Developing ruthenium-based complexes as redox labels for electrochemical biosensors

Abstract

Ferrocene-based redox labels have been used extensively for biosensing applications. However, the oxidised form of ferrocene, the ferricenium ion, is shown to decompose in solutions containing chloride salts or other strongly nucleophilic reagents. This thesis describes the synthesis and electrochemical studies on ruthenium-based complexes bearing 2,2’-bipyridine (bpy) and β-diketonato ligands in order to develop ruthenium-based redox labels for sensing applications.

Two series of ruthenium complexes, [Ru(bpy)2(β-diketonato)](PF6) (Series I) and Ru(β-diketonato)2(bpy) (Series II) complexes were prepared. The complexes in Series I were prepared by displacing the Cl ligand in Ru(bpy)2Cl2•2H2O with respective β-diketonato ligand while the complexes in Series II were synthesised by three major routes: Route 1: via Ru(β-diketonato)2(MeCN)2, Route 2: via Ru(bpy)(Cl)4 and Route 3: via Ru(β diketonato)2(diene) (MeCN = acetonitrile, diene = 1,5-cyclooctadiene (COD) or norbornadiene (NBD)). The complexes of both Series I and II were studied electrochemically to examine the effects of ligand substituents on the half-wave potentials (E1/2) of the complexes and showed that the use of β-diketonato ligands allowed the fine-tuning of E1/2 of these complexes. The electron-withdrawing and electron-donating groups on the β-diketonato ligands shifted the E1/2 in the anodic and the cathodic directions, respectively. In addition, the positioning of these groups on the β-diketonato ligands relative to the ruthenium centre also affected the extent of change in E1/2. The E1/2 values of the complexes in Series I and II correlated well with Hammett constant, electrochemical ligand parameter and UV-Vis data.
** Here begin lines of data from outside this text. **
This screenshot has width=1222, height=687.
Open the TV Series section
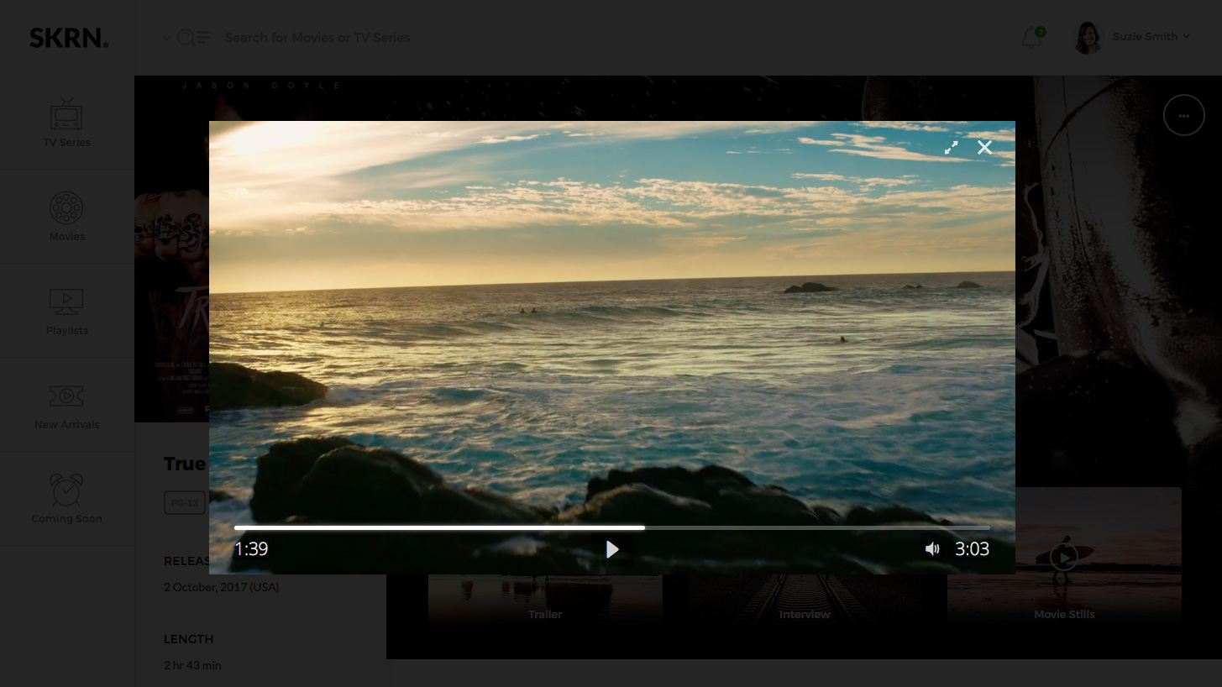tap(66, 123)
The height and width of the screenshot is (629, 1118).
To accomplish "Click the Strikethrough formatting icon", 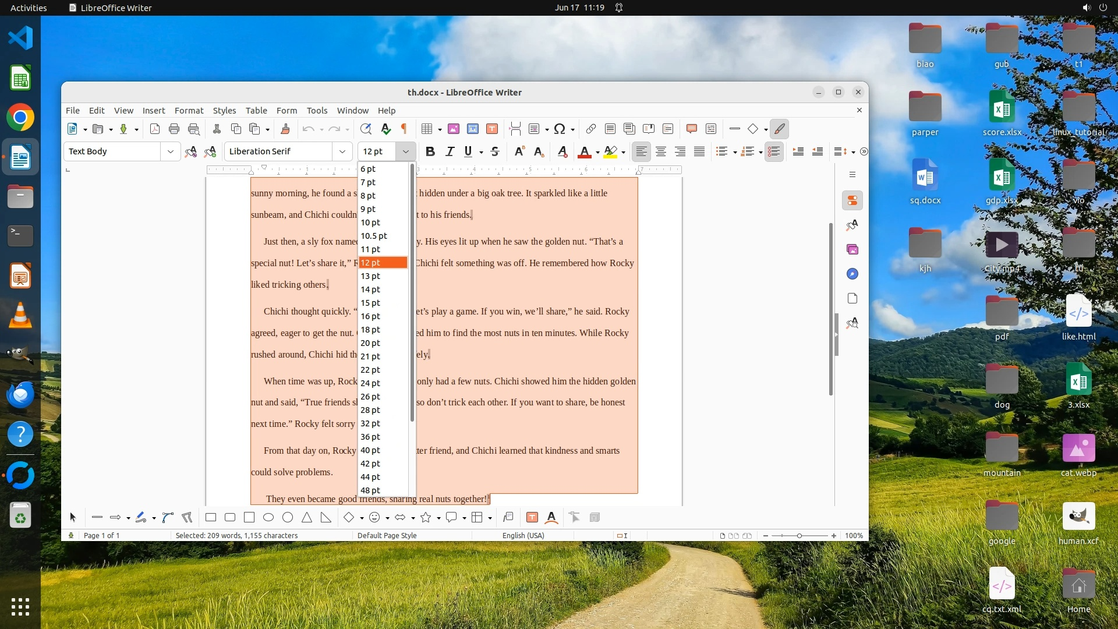I will pos(495,151).
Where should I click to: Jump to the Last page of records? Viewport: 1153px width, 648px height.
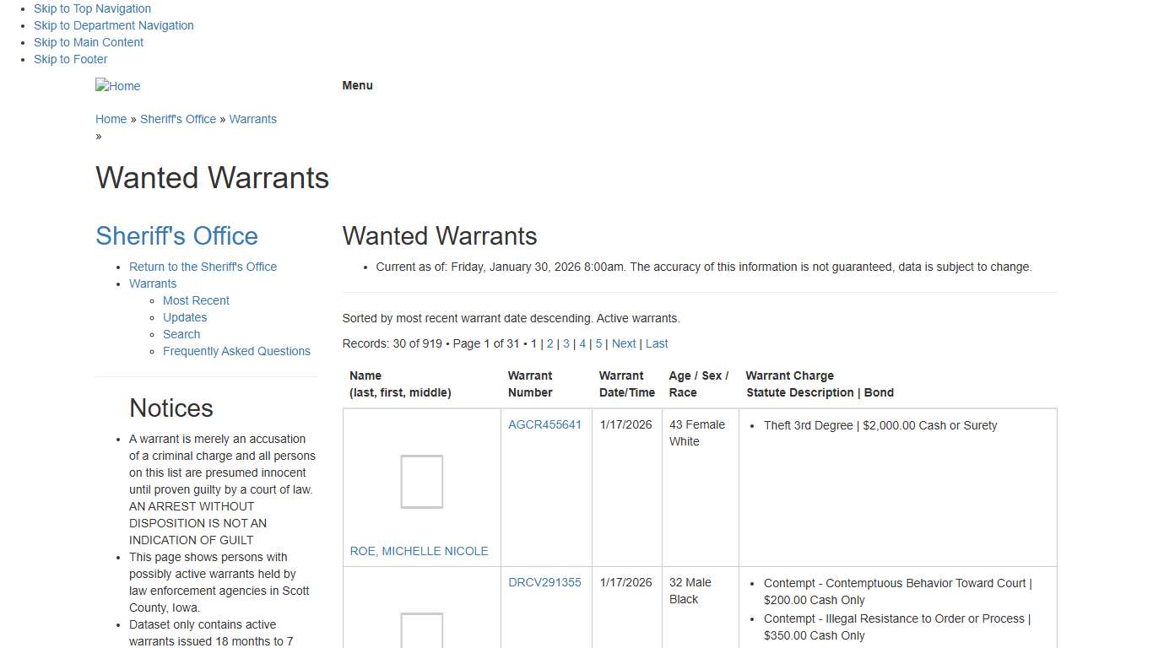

Of the complexes studied, the E1/2 of Ru(acac)2(bpy) and Ru(dbm)2(bpy) fell in the desired range of -0.3 V to +0.5 V (vs Ag/AgCl) (acac = 2,4-pentanedionato, dbm = dibenzyolmethanato). To enable immobilisation of redox label onto gold electrodes and attachment of bioreceptor onto redox label, the bpy ligand was functionalised with primary amine groups (bpy-NH2). Redox label Ru(acac)2(bpy-NH¬2) was prepared via Route 1 and immobilised on gold electrodes modified by 6-mercaptohexanoic acid (MHA) and thioctic acid (TA). The redox-label bound surfaces were characterised by cyclic voltammetry and X-ray photoelectron spectroscopy. The redox label was shown to be far more stable than the ferrocene-based label when subjected to repetitive redox cycling in chloride-containing buffer. To evaluate the performance of the redox label, a sensing surface was constructed by immobilising N-glycosylated VHLTP (GPP) onto the redox label on MHA-modified gold electrode for the detection of Hb1Ac monoclonal antibody. The voltammetry response of the redox label upon the binding of Hb1Ac antibody to GPP was studied by square wave voltammetry, where it was shown that the signal was not affected by the buffer the antibody was in. The current of the redox label was attenuated when the sensing surface was incubated in the antibody solution: the longer the incubation time, the larger the decrease in current due to the binding of more antibodies to the peptides. This indicates that the redox label, Ru(acac)2(bpy-NH2) has the potential to be applied in sensing applications.